With this, one is allowed to define all small parts of their data structures and compose bigger protocol data units with those or to have only one big protocol data unit that has all definitions ad hoc where needed.
2.1.2. Syntax
The composition syntax is intended to be concise and easy to read:
-
The start and end of a group can be marked by "(" and ")".
-
Definitions of entries inside of a group are noted as follows: keytype => valuetype, (read "keytype maps to valuetype"). The comma is actually optional (not just in the final entry), but it is considered good style to set it. The double arrow can be replaced by a colon in the common case of directly using a text string or integer literal as a key; see Section 3.5.1. This is also the common way of naming elements of an array just for documentation; see Section 3.4.
A basic entry consists of a keytype and a valuetype, both of which are types (Section 2.2); this entry matches any name/value pair the name of which is in the keytype and the value of which is in the valuetype.
A group defined as a sequence of group entries matches any sequence of name/value pairs that is composed by concatenation in order of what the entries match.

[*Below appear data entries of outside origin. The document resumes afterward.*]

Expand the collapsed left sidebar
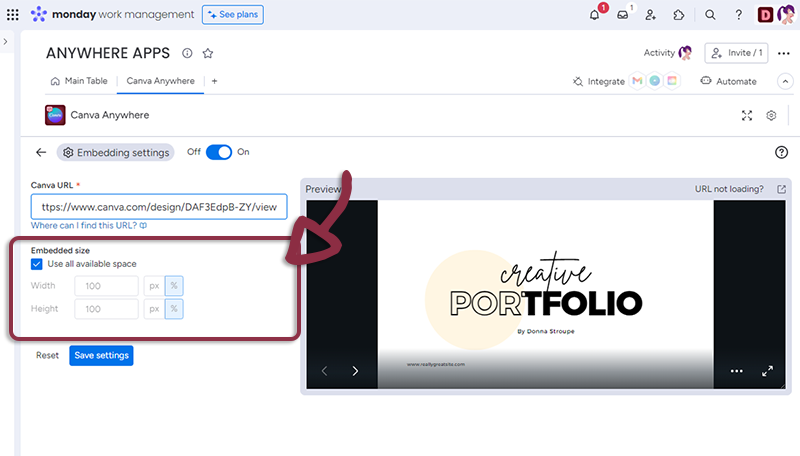This screenshot has height=456, width=800. pyautogui.click(x=6, y=42)
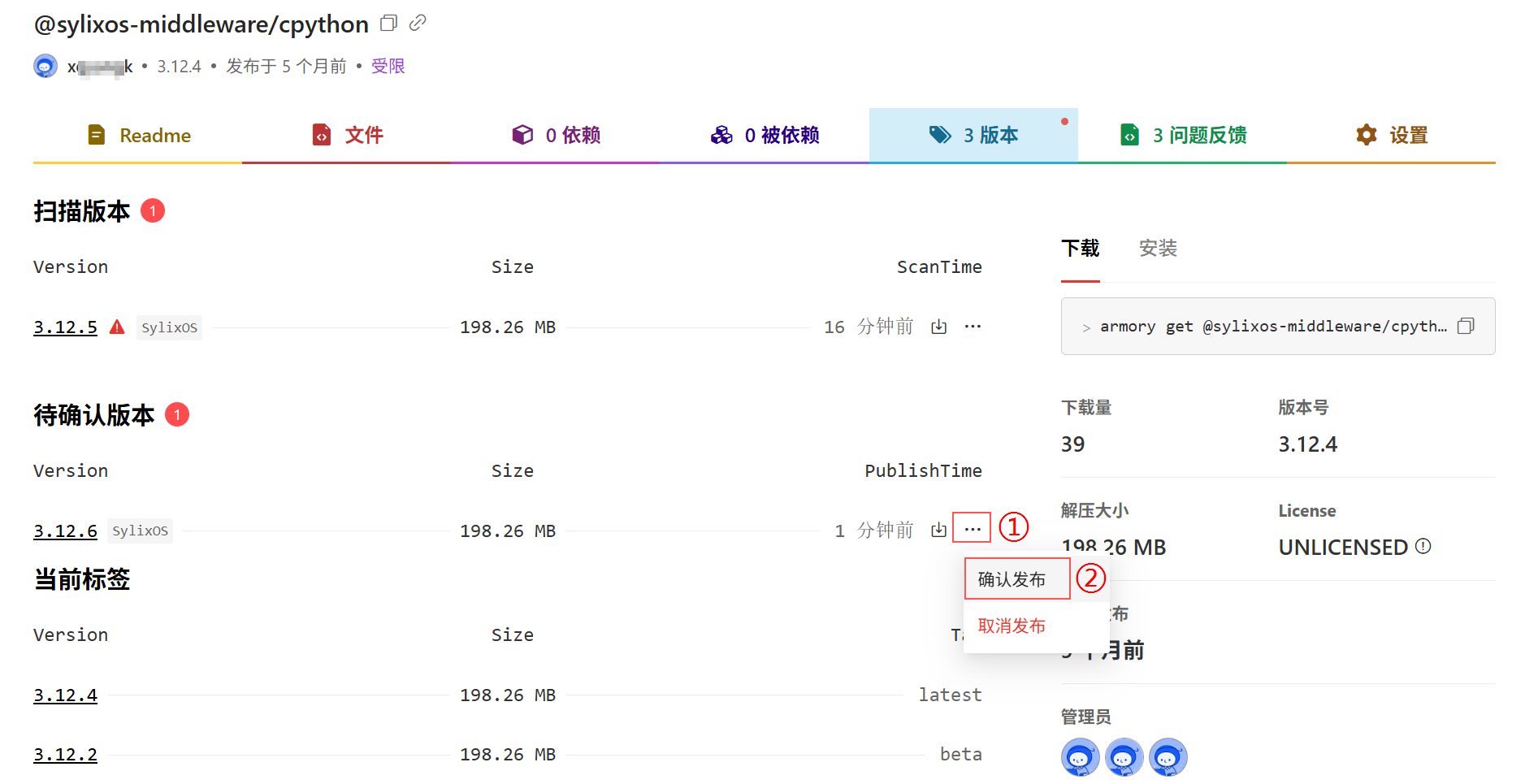Switch to the Readme tab
Screen dimensions: 1525x784
coord(138,135)
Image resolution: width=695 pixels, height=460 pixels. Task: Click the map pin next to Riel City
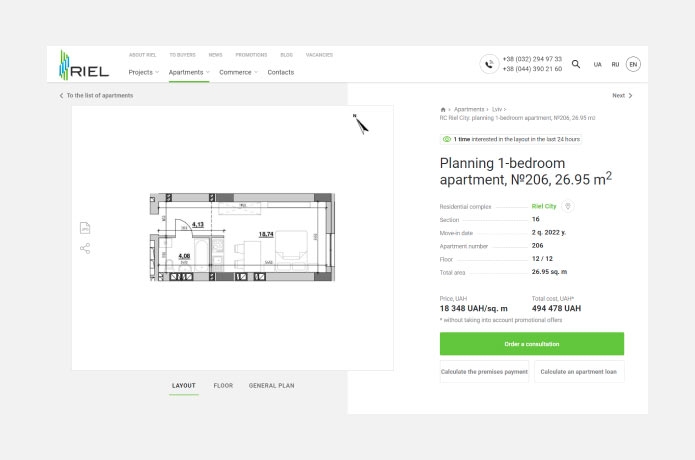[568, 206]
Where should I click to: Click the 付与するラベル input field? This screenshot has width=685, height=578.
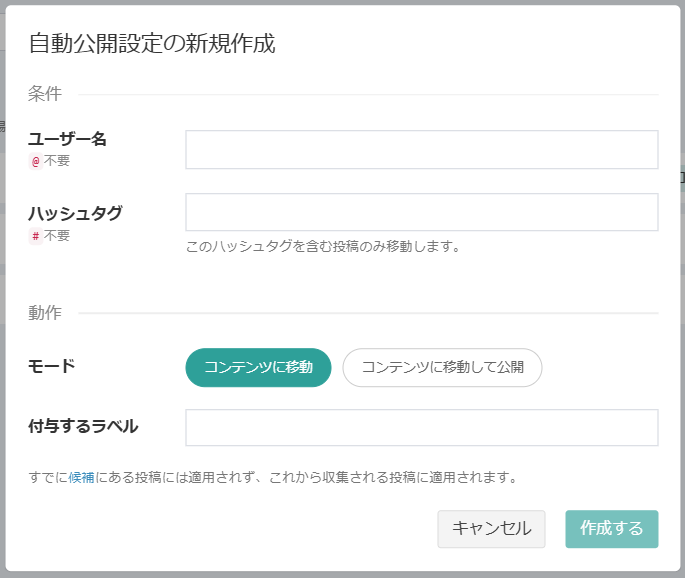[421, 427]
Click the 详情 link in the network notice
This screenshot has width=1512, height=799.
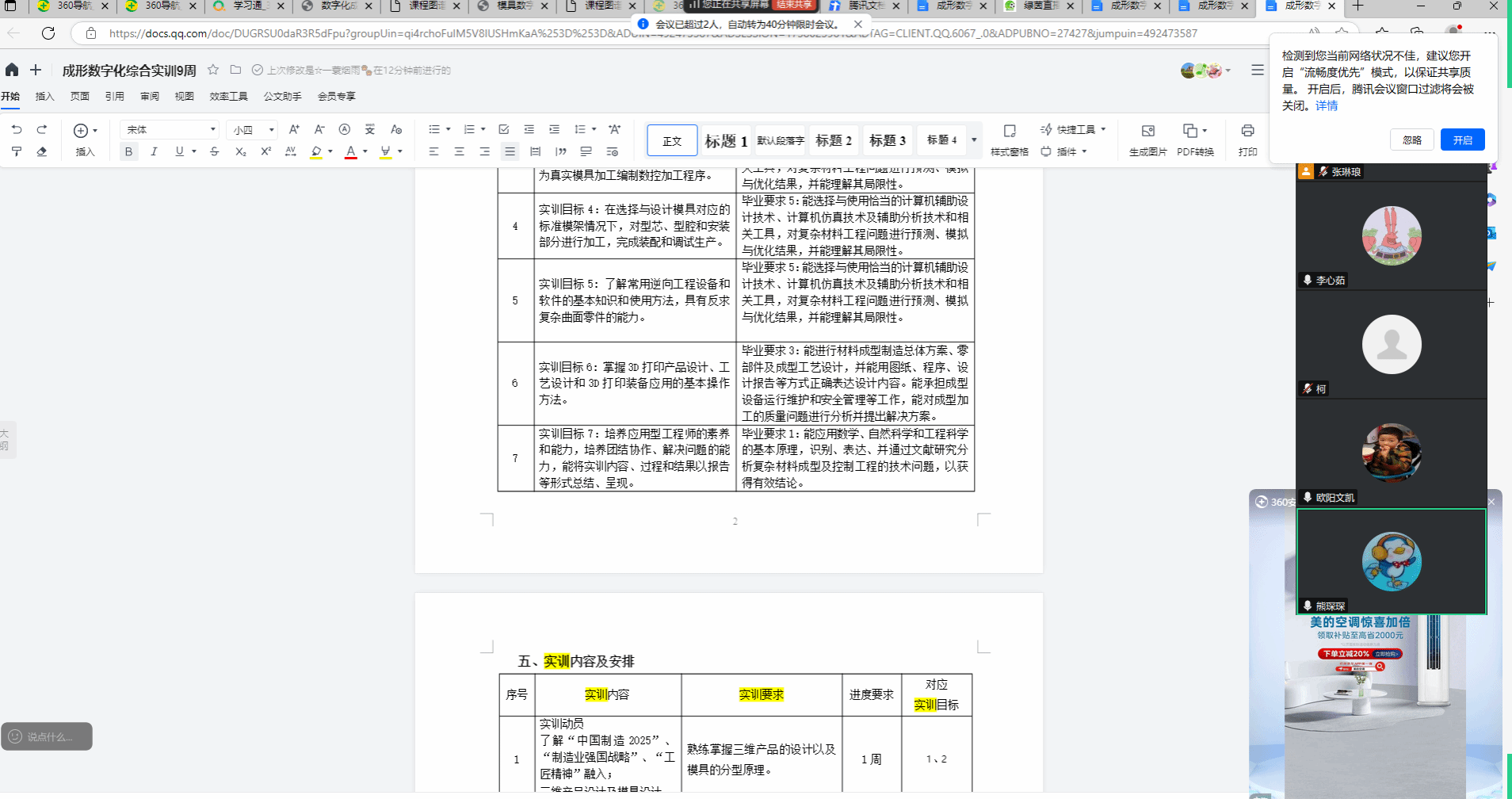point(1327,105)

A group definition can also contain choices between groups; see Section 2.2.2.
2.2. Types
2.2.1. Values
Values such as numbers and strings can be used in place of a type. (For instance, this is a very common thing to do for a key type, common enough that CDDL provides additional convenience syntax for this.)

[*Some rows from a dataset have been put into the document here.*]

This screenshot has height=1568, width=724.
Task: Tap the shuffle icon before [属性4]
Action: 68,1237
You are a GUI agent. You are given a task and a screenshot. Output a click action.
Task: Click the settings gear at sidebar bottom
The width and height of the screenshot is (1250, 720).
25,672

The value notation is based on the C language, but does not offer all the syntactic variations (see Appendix B for details). The value notation for numbers inherits from C the distinction between integer values (no fractional part or exponent given -- NR1 [ISO6093]; "NR" stands for "numerical representation") and floating-point values (where a fractional part, an exponent, or both are present -- NR2 or NR3), so the type "1" does not include any floating-point numbers while the types "1e3" and "1.5" are both floating-point numbers and do not include any integer numbers.
2.2.2. Choices
Many places that allow a type also allow a choice between types, delimited by a "/" (slash). The entire choice construct can be put into parentheses if this is required to make the construction unambiguous (please see Appendix B for details of the CDDL grammar).
Choices of values can be used to express enumerations:
attire = "bow tie" / "necktie" / "Internet attire"
protocol = 6 / 17
Analogous to types, CDDL also allows choices between groups, delimited by a "//" (double slash). Note that the "//" operator binds much more weakly than the other CDDL operators, so each line within "delivery" in the following example is its own alternative in the group choice:
address = { delivery }
delivery = (
street: tstr, ? number: uint, city //
po-box: uint, city //
per-pickup: true
)
city = (
name: tstr, zip-code: uint
)
A group choice matches the union of the sets of name/value pair sequences that the alternatives in the choice can.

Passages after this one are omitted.